History is Made in Mississippi

Last night, Hattiesburg Mayor Johnny DuPree became the first black candidate to win a major-party nomination for governor in Mississippi:
DuPree, 57, a three-term [Democratic] mayor of Hattiesburg, advances to the Nov. 8 general election to face Republican Lt. Gov. Phil Bryant, 56, of Brandon.

...Republican Gov. Haley Barbour could not seek a third term this year.

At press time, DuPree had captured 55 percent of the votes in his runoff against Clarksdale businessman Bill Luckett. ... He told supporters his first phone call after the announcement was to Luckett, whom he thanked for running a "great campaign."

"Hopefully we showed people how to campaign," DuPree said. "You don't have to be nasty and mean. You can talk about the issues and then let (voters) decide."

DuPree said he'll most likely meet with his campaign officials today or Thursday to work out his strategy as his campaign presses forward.

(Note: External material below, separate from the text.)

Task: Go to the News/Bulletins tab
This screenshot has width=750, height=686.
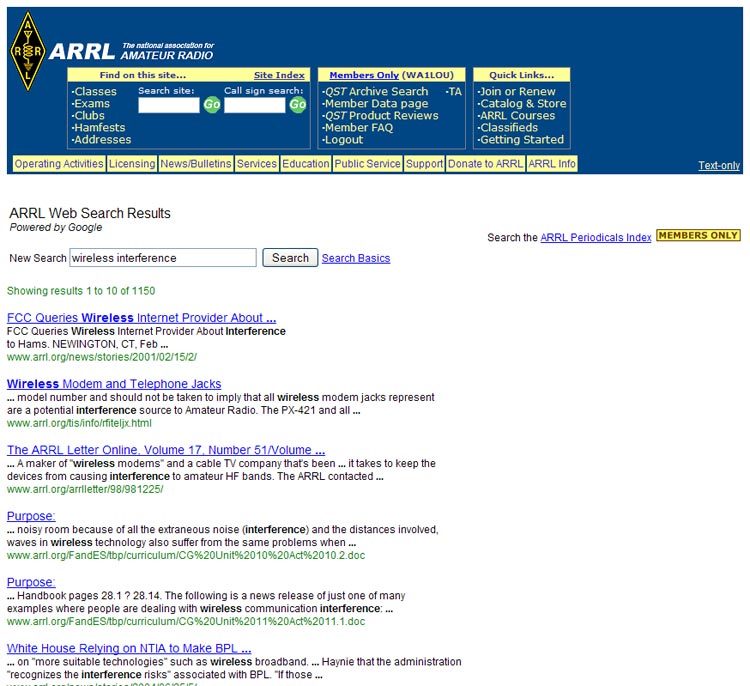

"The strategy probably won't change much from what we've already done," he said. "Right now, I'm just relishing the moment and looking at people who are jubilant and happy. I pray that at the end of the road they'll be jubilant again."

...With a population that's 37 percent black, Mississippi now has more black elected officials than any state in the nation, but it hasn't had a black statewide official since Reconstruction.
Hopefully, some Mississippian Shakers can tell us more about Mr. DuPree and his policies, as I've no idea how progressive (or not) he is.

Irrespective of his platform, though, it is a big damn deal that he won his party's nomination. Congratulations, Mr. DuPree—and good luck blazing that trail!